WHAT IS EXPECTED →
Rewrite the records below, replacing each "Given" with "Task" and keeping everything else the same. Leave the pictures out.

DATASET RECORDS →
· · ·

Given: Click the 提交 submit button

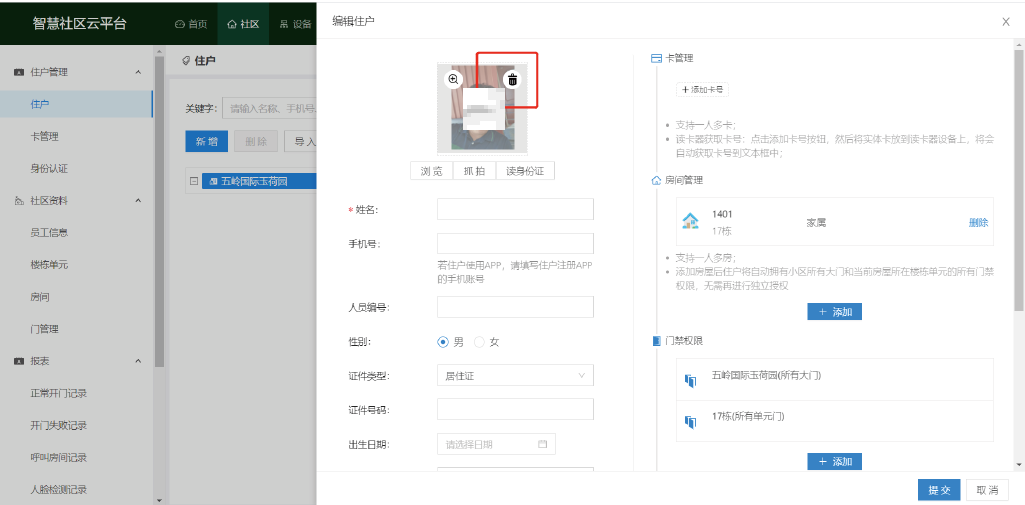Looking at the screenshot, I should [938, 490].
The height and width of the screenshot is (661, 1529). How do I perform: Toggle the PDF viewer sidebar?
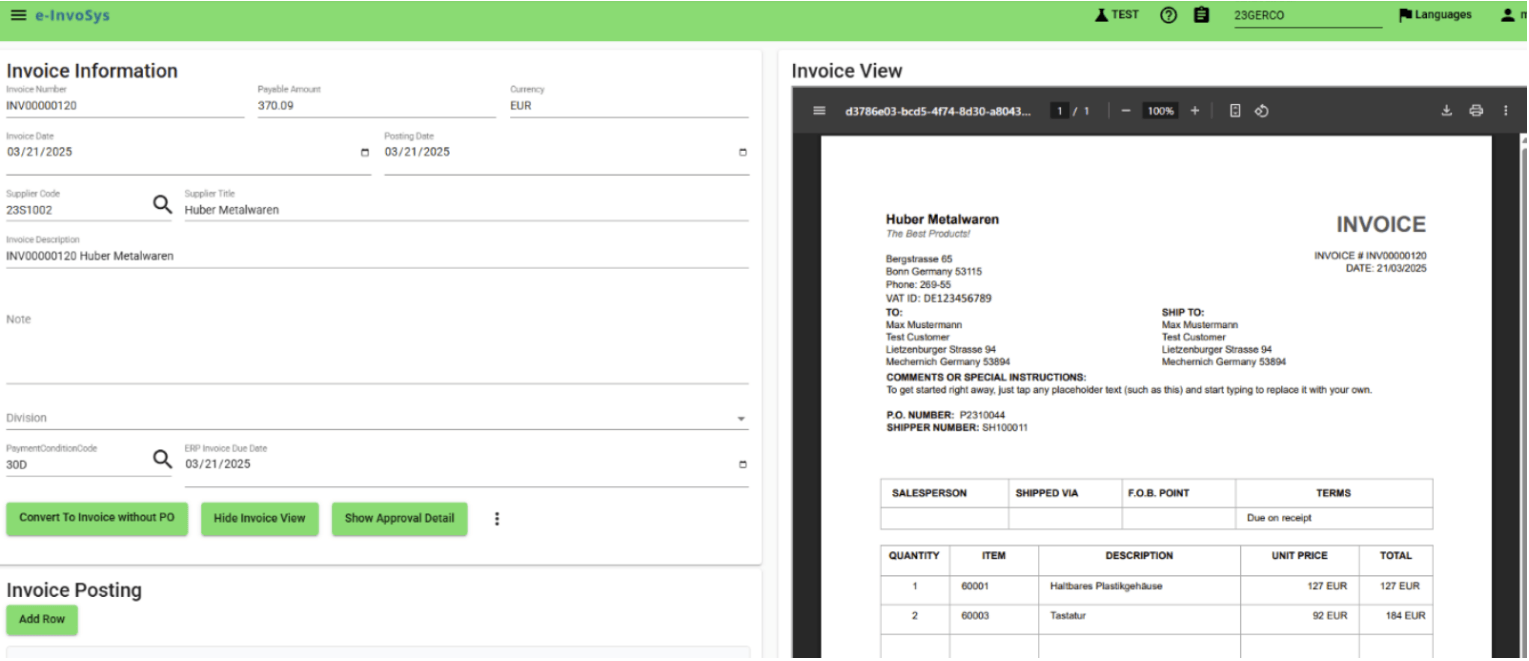coord(819,111)
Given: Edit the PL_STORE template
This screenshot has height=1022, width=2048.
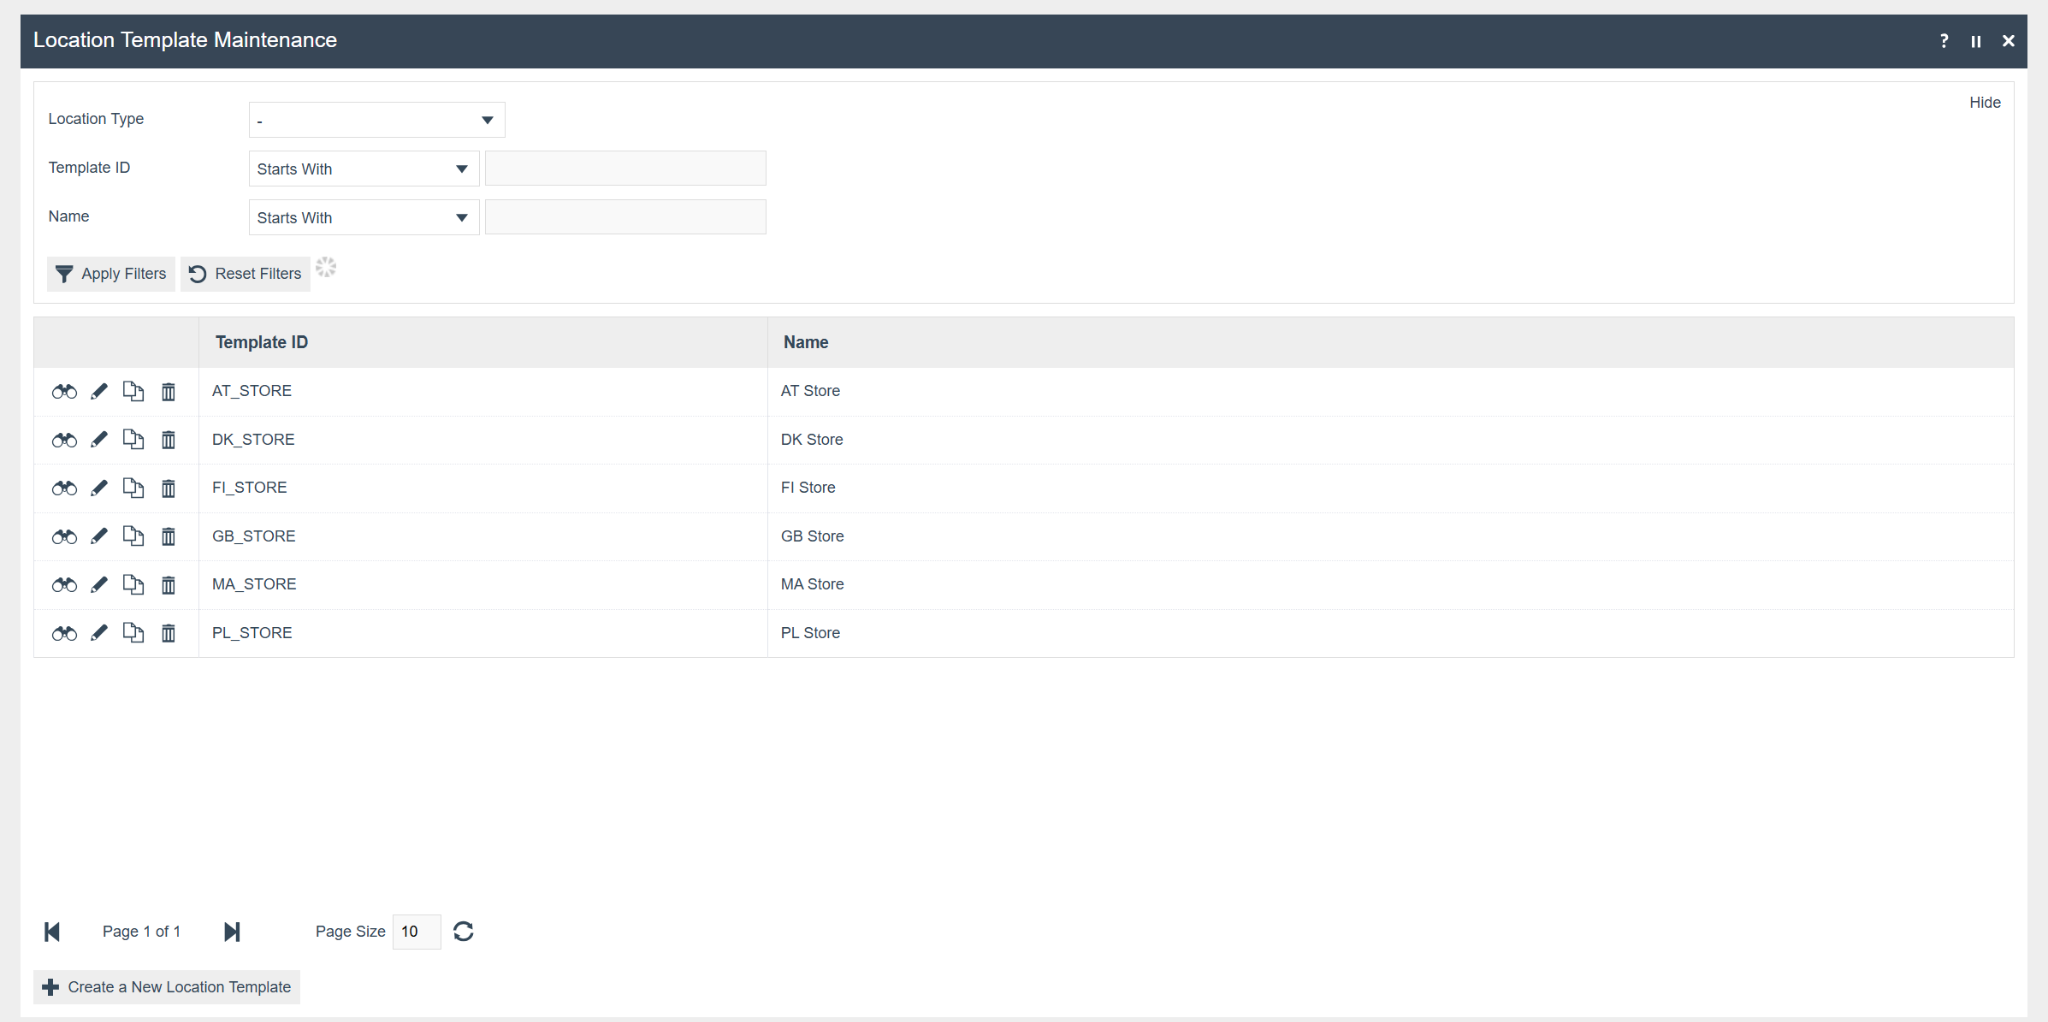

· · ·

EXERCISE ANSWER →
Task: Click the 提交 submit button

Looking at the screenshot, I should [938, 490].
The height and width of the screenshot is (661, 1529). How do I perform: Toggle the PDF viewer sidebar?
coord(819,111)
Task: Edit the PL_STORE template
This screenshot has height=1022, width=2048.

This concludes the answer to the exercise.